§ EXERCISE:
The entries below contain a line with "國防部藝工總隊特技隊勞軍巡迴演出(十)（... (388, 2121)" and a line with "扯鈴 (417, 1086)". Quote exactly those two lines and all lines between them.
━━━ RECORDED DATA ━━━
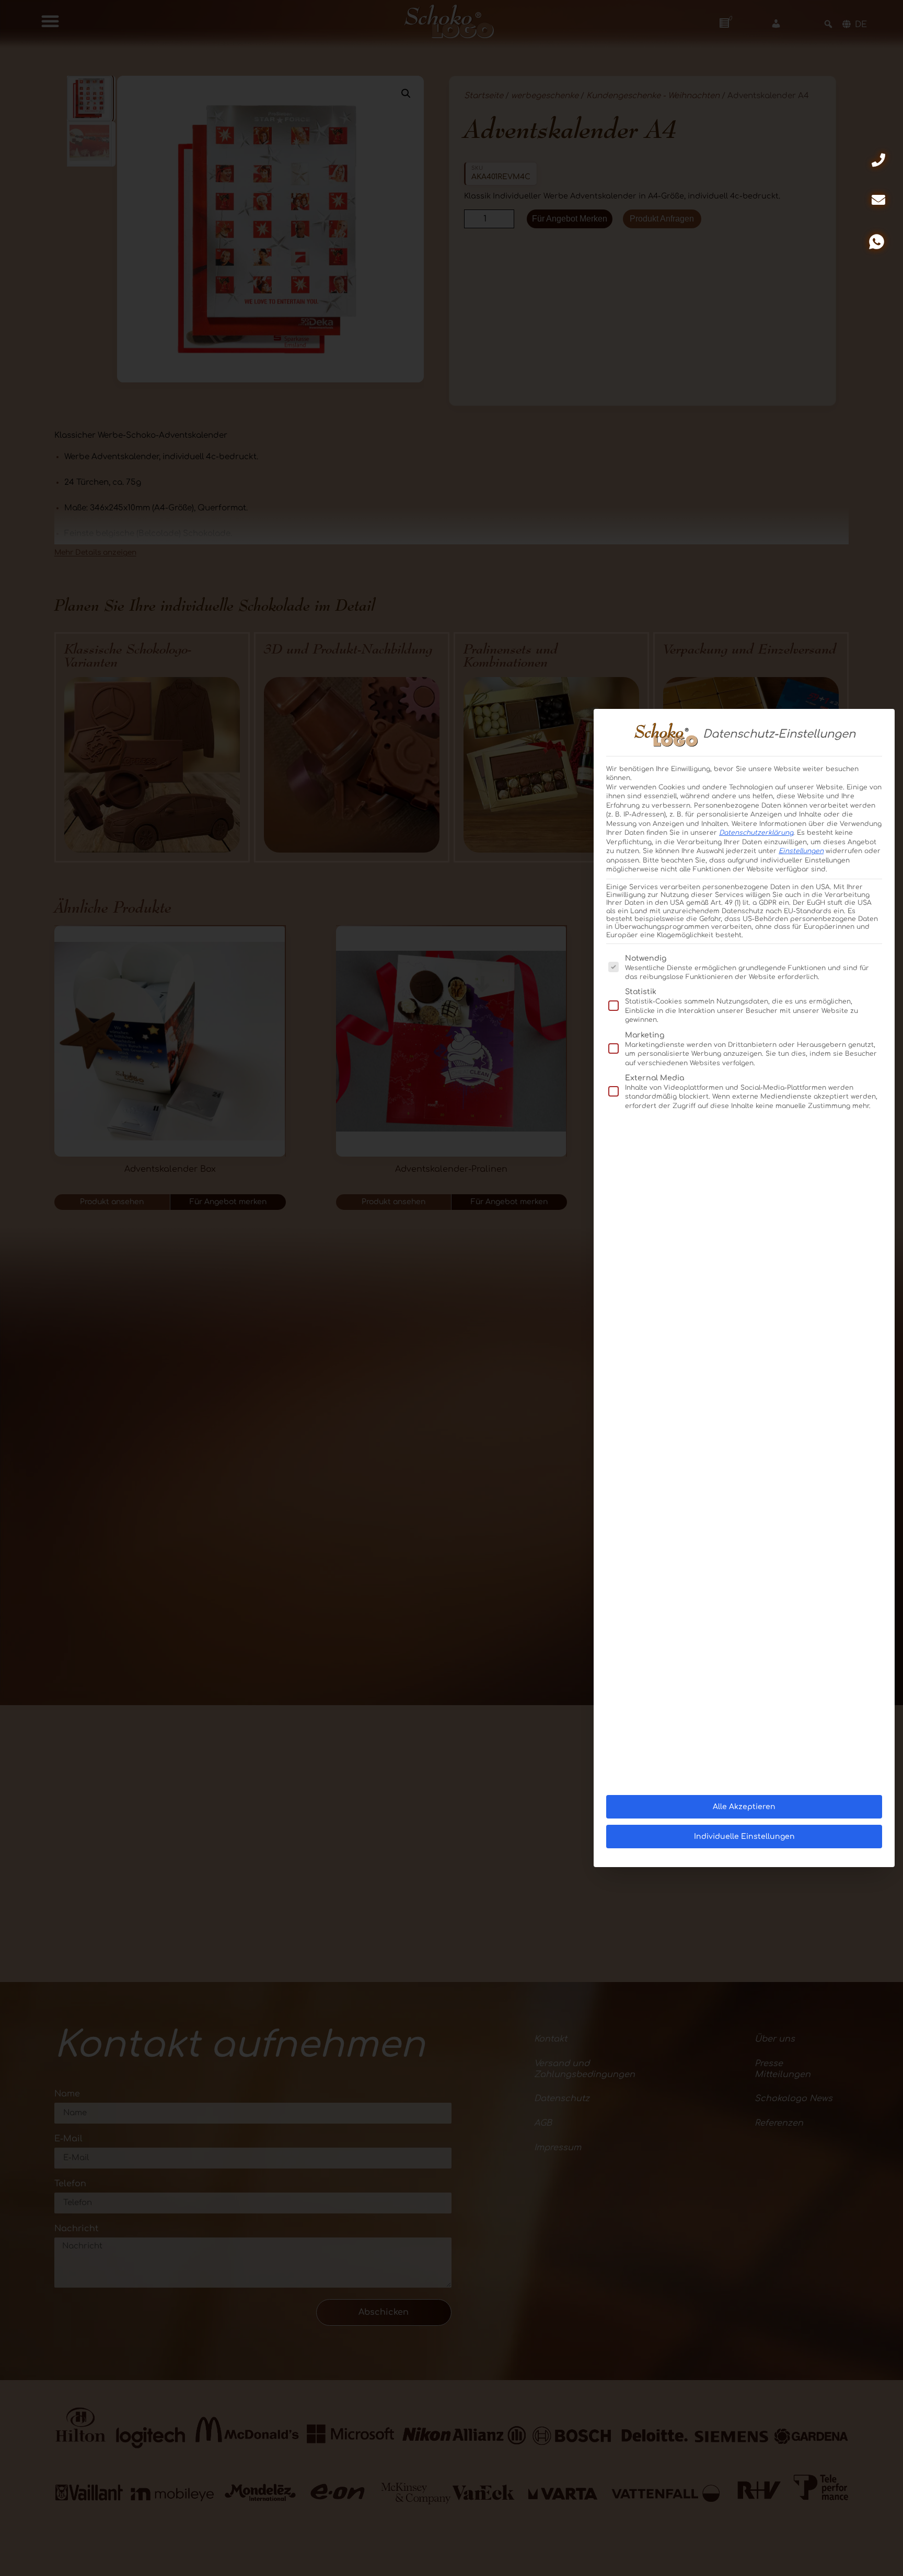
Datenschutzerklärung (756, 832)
━━━
━━━ RECORDED DATA ━━━
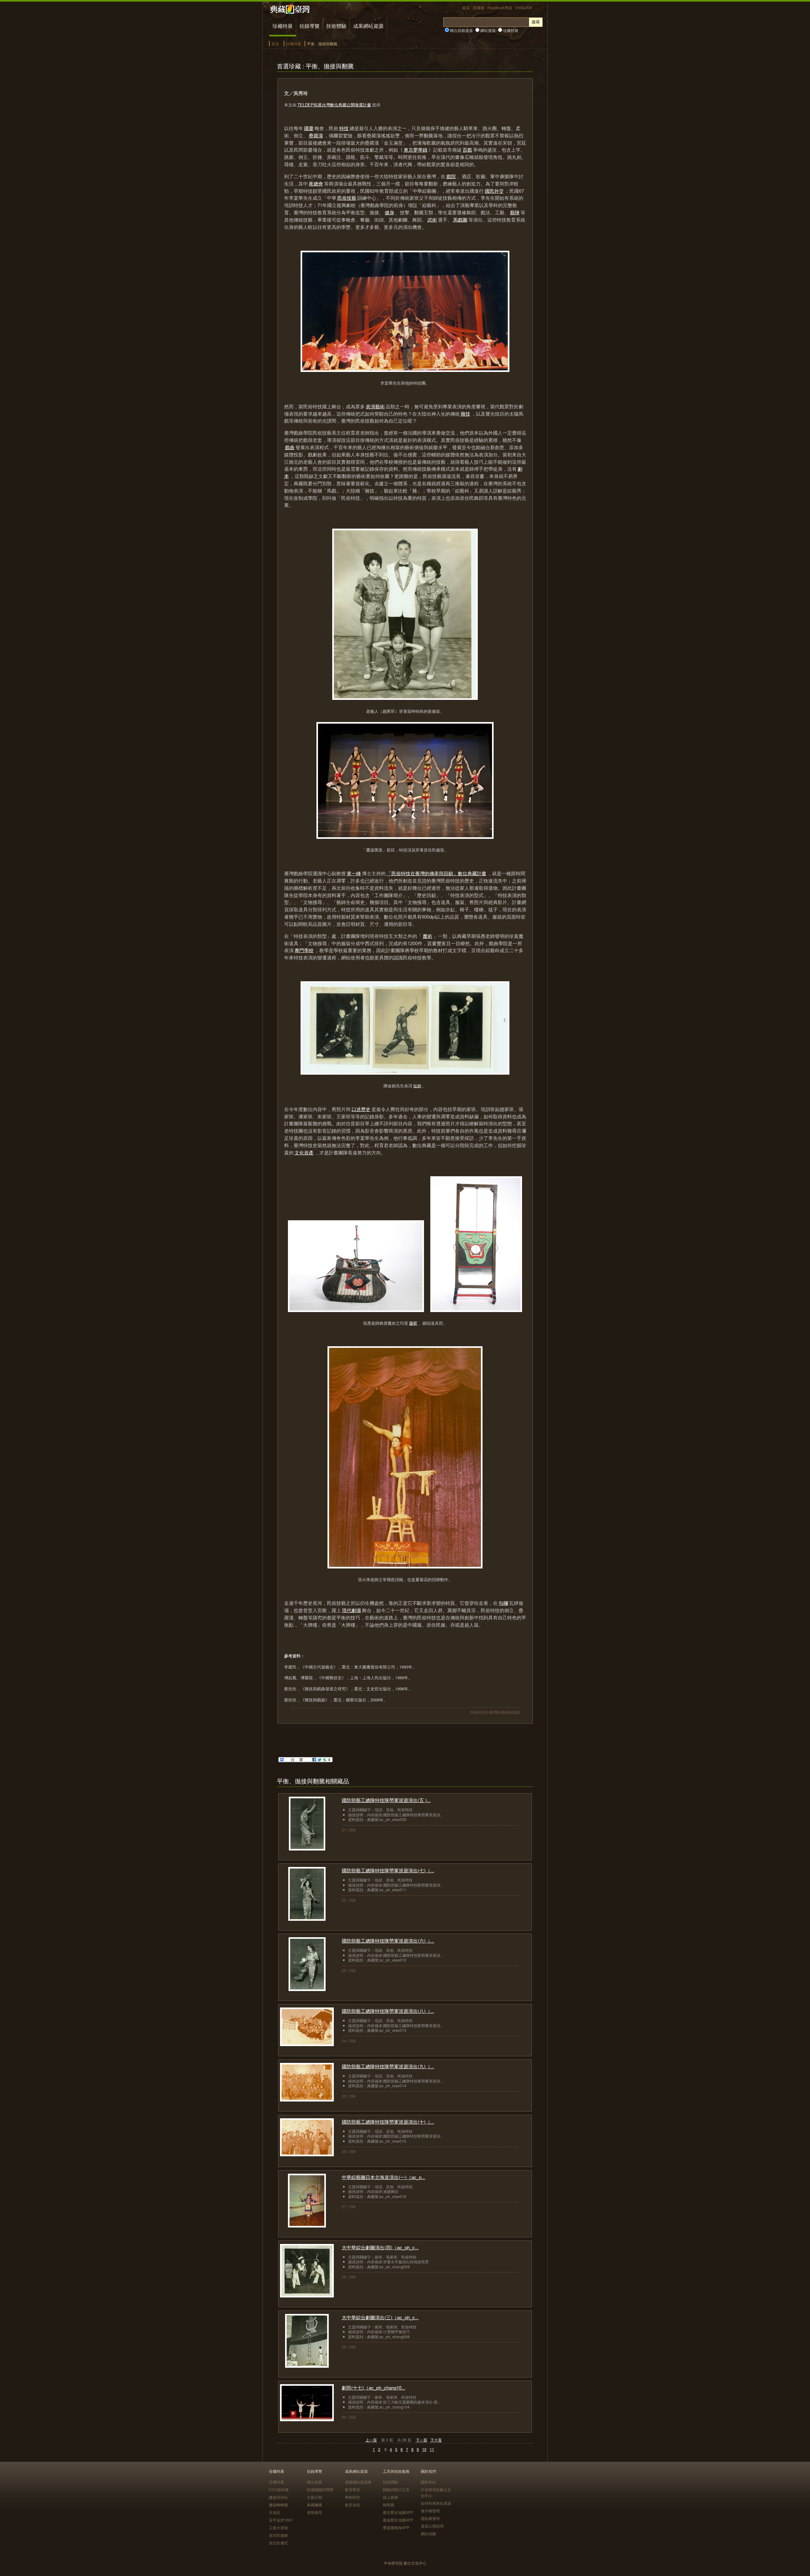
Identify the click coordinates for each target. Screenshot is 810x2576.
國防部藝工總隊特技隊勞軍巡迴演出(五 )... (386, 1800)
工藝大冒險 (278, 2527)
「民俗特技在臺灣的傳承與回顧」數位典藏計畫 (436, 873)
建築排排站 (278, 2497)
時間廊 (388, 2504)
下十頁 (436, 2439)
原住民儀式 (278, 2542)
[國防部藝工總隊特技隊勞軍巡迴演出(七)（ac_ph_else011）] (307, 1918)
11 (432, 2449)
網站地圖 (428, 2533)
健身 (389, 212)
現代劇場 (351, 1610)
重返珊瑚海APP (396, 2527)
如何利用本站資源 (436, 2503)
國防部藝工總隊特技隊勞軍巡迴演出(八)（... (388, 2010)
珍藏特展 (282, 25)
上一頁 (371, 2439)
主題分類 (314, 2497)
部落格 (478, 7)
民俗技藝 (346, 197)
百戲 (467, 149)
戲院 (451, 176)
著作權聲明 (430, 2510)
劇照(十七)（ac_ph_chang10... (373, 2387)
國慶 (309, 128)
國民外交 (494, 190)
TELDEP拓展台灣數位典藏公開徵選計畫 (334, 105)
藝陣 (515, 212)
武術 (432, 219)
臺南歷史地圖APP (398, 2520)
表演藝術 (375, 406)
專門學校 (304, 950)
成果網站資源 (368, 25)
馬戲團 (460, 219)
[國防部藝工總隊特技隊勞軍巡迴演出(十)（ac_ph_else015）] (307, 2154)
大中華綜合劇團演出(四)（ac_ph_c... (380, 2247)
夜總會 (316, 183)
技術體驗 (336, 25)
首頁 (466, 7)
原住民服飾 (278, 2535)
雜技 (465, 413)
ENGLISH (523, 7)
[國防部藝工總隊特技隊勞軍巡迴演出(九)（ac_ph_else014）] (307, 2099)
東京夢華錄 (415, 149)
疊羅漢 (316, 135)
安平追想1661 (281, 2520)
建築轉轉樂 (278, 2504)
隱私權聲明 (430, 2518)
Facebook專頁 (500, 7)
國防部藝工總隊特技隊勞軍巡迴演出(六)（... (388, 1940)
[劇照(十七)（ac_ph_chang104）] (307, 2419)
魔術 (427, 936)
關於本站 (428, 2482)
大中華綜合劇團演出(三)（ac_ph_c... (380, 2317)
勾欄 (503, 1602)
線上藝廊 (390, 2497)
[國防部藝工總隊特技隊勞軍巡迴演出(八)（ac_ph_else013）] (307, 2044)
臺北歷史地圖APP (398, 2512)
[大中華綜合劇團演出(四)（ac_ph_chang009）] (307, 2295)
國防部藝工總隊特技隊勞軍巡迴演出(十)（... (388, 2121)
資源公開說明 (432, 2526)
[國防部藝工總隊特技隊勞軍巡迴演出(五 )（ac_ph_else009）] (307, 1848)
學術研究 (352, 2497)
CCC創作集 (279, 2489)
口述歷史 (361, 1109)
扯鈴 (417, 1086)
━━━
§ TASK SOLUTION:
國防部藝工總隊特技隊勞軍巡迴演出(十)（... (388, 2121)
資源公開說明 (432, 2526)
[國防部藝工總隊特技隊勞軍巡迴演出(五 )（ac_ph_else009）] (307, 1848)
學術研究 (352, 2497)
CCC創作集 (279, 2489)
口述歷史 (361, 1109)
扯鈴 (417, 1086)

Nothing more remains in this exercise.